Citation : TO c Ministre de l’Emploi et du Développement social, 2020 TSS 1095

Numéro de dossier du Tribunal: GP-20-1571

ENTRE :

T. O.

Appelante (requérante)

et

Ministre de l’Emploi et du Développement social

Ministre


DÉCISION DU TRIBUNAL DE LA SÉCURITÉ SOCIALE
Division générale – Section de la sécurité du revenu


DÉCISION RENDUE PAR : Raymond Raphael
REQUÉRANTE REPRÉSENTÉE PAR : Navneet Jasmal
DATE DE LA DÉCISION : Le 7 décembre 2020

Sur cette page

Décision

[1] Le délai d’appel n’est pas prorogé.

Aperçu

[2] La présente affaire concerne un appel tardif devant le Tribunal de la sécurité sociale (Tribunal) de la décision du ministre de refuser un délai supplémentaire à la requérante pour qu’elle présente une demande de révision.

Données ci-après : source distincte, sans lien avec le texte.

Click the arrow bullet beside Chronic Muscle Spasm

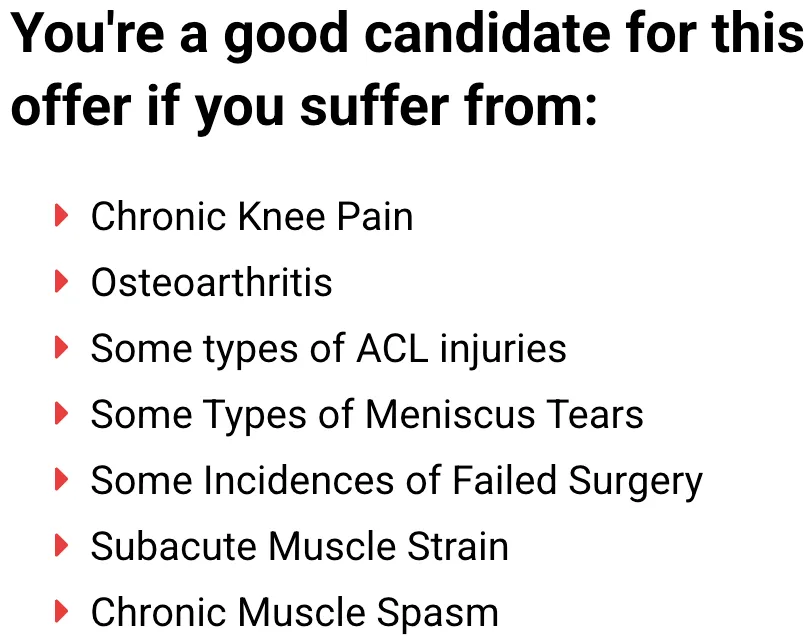point(61,611)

[3] La requérante a fait une demande de pension d’invalidité du Régime de pensions du Canada (RPC) en septembre 2018Note de bas de page 1. Le ministre a rejeté la demande le 11 janvier 2019Note de bas de page 2. Le ministre a reçu une demande de révision de sa décision de la requérante le 20 décembre 2019, après le délai prescrit de 90 joursNote de bas de page 3. Le 5 février 2020, le ministre a refusé de proroger le délai dont dispose la requérante pour présenter une demande de révisionNote de bas de page 4. La requérante a interjeté appel auprès du Tribunal le 21 octobre 2020Note de bas de page 5, après l’échéance du délai prescrit de 90 joursNote de bas de page 6

Question en litige

[4] Je dois trancher s’il y a lieu de proroger le délai pour que la requérante puisse interjeter appel auprès du Tribunal.

Analyse

[5] La requérante a déposé son appel auprès du Tribunal après le délai prescrit de 90 jours. La décision rendue par le ministre à l’issue de la révision est datée du 5 février 2020. Je présume que la décision du ministre à l’issue de la révision a été envoyée à la requérante par la poste. Le courrier au Canada est généralement reçu dans un délai de 10 jours. J’estime donc que la décision a été communiquée à la requérante au plus tard le 17 février 2020Note de bas de page 7. La requérante avait jusqu’au 18 mai 2020 pour interjeter appel. Cependant, elle n’a déposé son appel que le 21 octobre 2020.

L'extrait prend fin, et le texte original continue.